◆ Material for the task:
***

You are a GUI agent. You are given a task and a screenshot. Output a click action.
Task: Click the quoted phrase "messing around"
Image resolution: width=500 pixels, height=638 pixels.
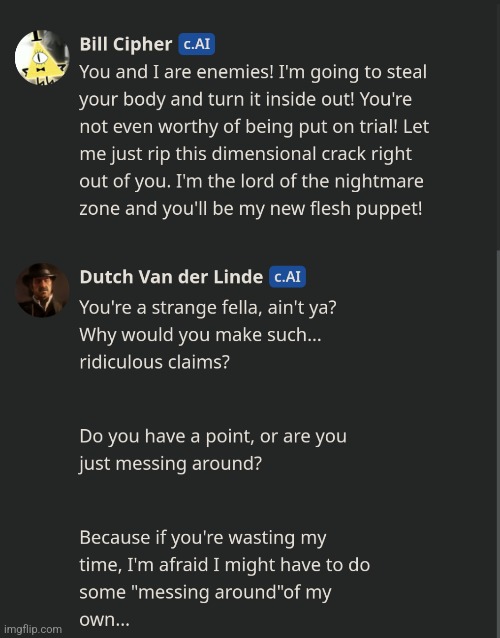(x=207, y=592)
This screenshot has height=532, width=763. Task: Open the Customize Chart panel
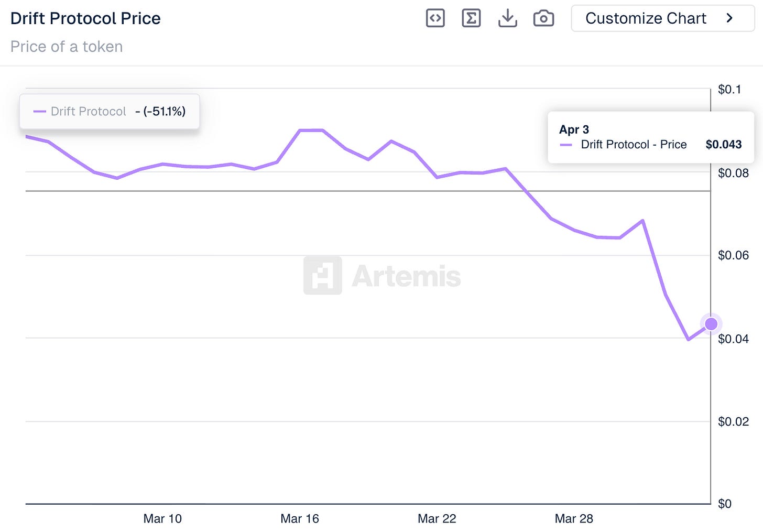(x=646, y=18)
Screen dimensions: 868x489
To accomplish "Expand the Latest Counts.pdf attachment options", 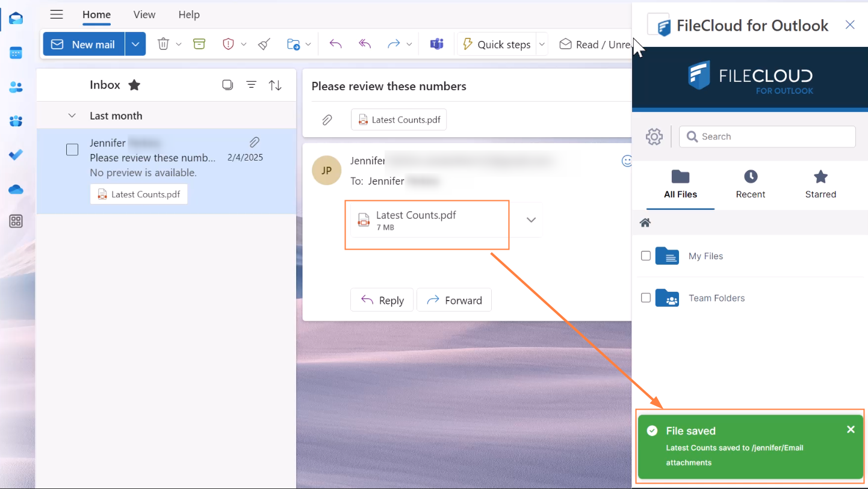I will [x=531, y=220].
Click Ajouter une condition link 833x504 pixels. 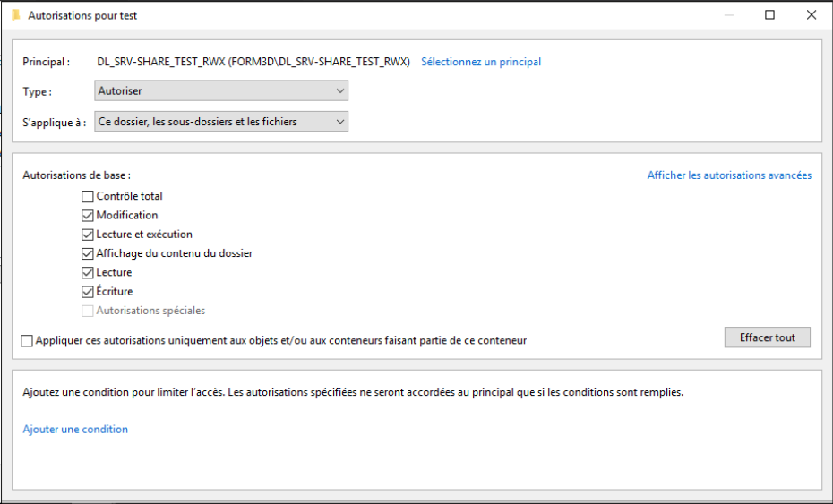click(x=75, y=429)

***

Give again, word for word, the lines above from the first one through the one containing "Screen dimensions: 868x489"; no pictures.

◆ Expected answer:
You are a GUI agent. You are given a task and a screenshot. Output a click action.
Task: Click the quoted phrase "messing around"
Image resolution: width=500 pixels, height=638 pixels.
(x=207, y=592)
This screenshot has height=532, width=763. Task: Open the Customize Chart panel
(x=646, y=18)
Screen dimensions: 868x489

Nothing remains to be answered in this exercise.